How To Connect External Device To Tv I know this is sacrilege but ...

I have to post it. LOL!

This was sent to my husband in his facebook account. It is a letter from the three wise men.

Amiguito boricua:

We write the Three Kings. Usually you who let us letters on the eve of our celebration, calling as usual at the last moment, the gifts you wanted that fat bastard Santa Claus will bring but that did not appear the next morning. That's us, the screwed up leftovers, the kings of the accessories.

A Santa you ask the wrist, and us their clothes. And another thing: I know at least the name of one of Santa's deer (I bet that "Rudolph"), but never have submitted interest in knowingbehalf of our camels (in case: Tony, Paquito and Noel).
But, as we come to bring toys and gifts with love. Instead, let us pendejas three boxes of grass. "Damn .... Did not you think that camels can eat straight from your backyard? Everyone is obsessed with feeding the camels screwed up, and we, the Kings, we jodamos. We have to eat the scraps left on the eve of the feast. The carcass and belly fat cookies and leave them, us, that we mark the third world, leave us the hell out of that grass. When they pass the three in the morning, we drive pica hunger and began to eat the grass fucked camels. What we ask is that, even if we let the grass on a plate.

If humiliation is to eat grass, the worse it's a shoe box, dammit.

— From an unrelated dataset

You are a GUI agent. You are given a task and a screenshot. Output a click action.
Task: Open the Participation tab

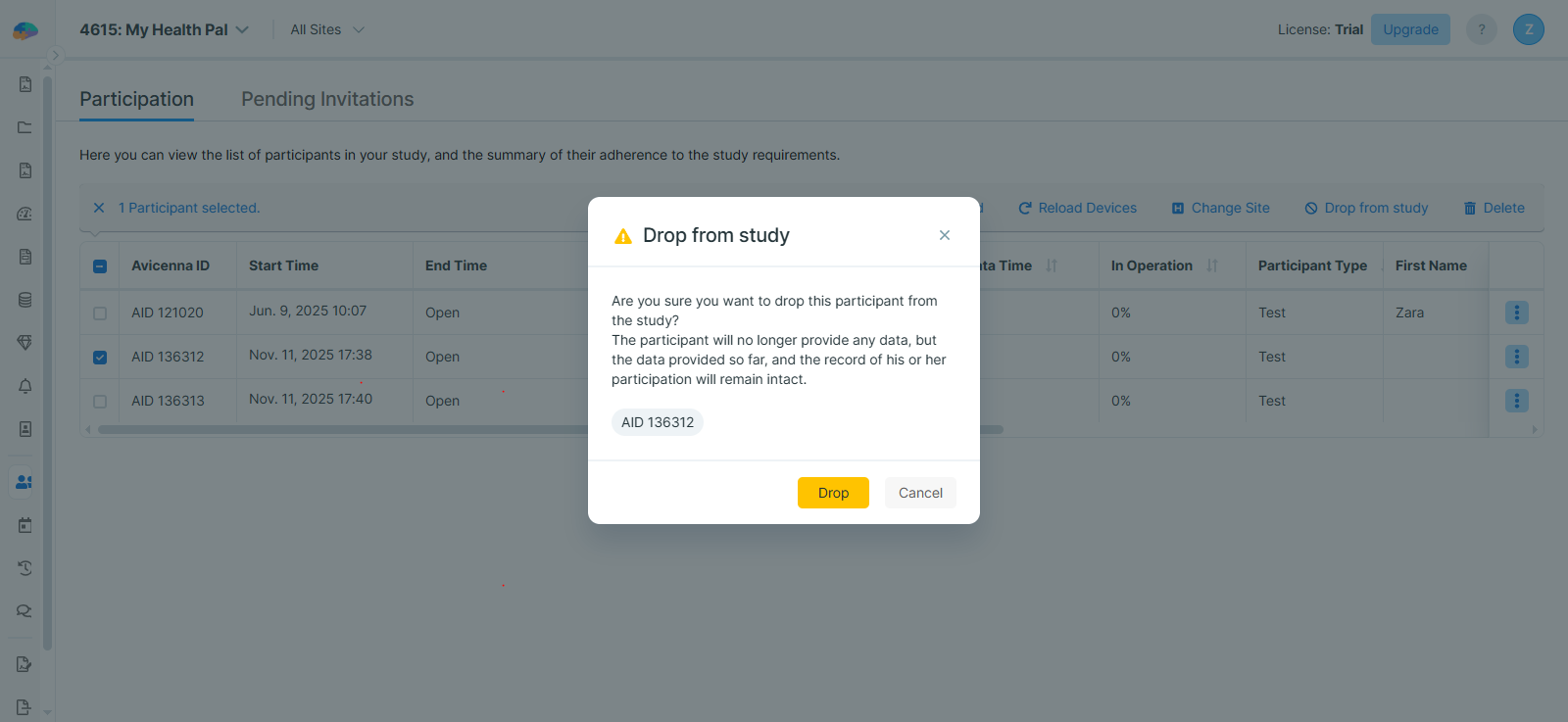[136, 99]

But that's not the reason for this letter. We warn that we can not visit you next year because we are in prison. The problem occurred at the airport. You know we do not have flying sleigh and deer, but three old camels whose names I hope you've learned. Camels and we travel by boat by plane. This time we arrived in good time, because every year is a boxing deal with customs fucked and fucked and did not understand the government's holiday schedule, as we present ourselves well in advance. But we could not leave the fucking airport.

few years ago, we made the hard thing for us Arabs. The Incu bastard suddenly shouts:
"Bomb!"

And here's where the thing is screwed .....

crical was formed such that it seemed they had announced a possible shutdown of gasoline. Everybody started running hysterically. Gave an ad and closed the airport. We did a full inspection, full well, painful. So we checked in the ass. Then I found some fruit that had not reported to agriculture and I also screwed me. Puñeta It happens because of you that keep us something decent to eat. Now we are well screwed up in jail. I hope you understand. Another year will be!.


Congratulations,

Three Kings

PD. Send us a decent dand eat at the prison. Ah ... and not worry about the grass. Here there with guts.



Horrors Sorry if it is grammatical but I walk with a bit of a hurry. P
do everyone a Happy Three Kings Day.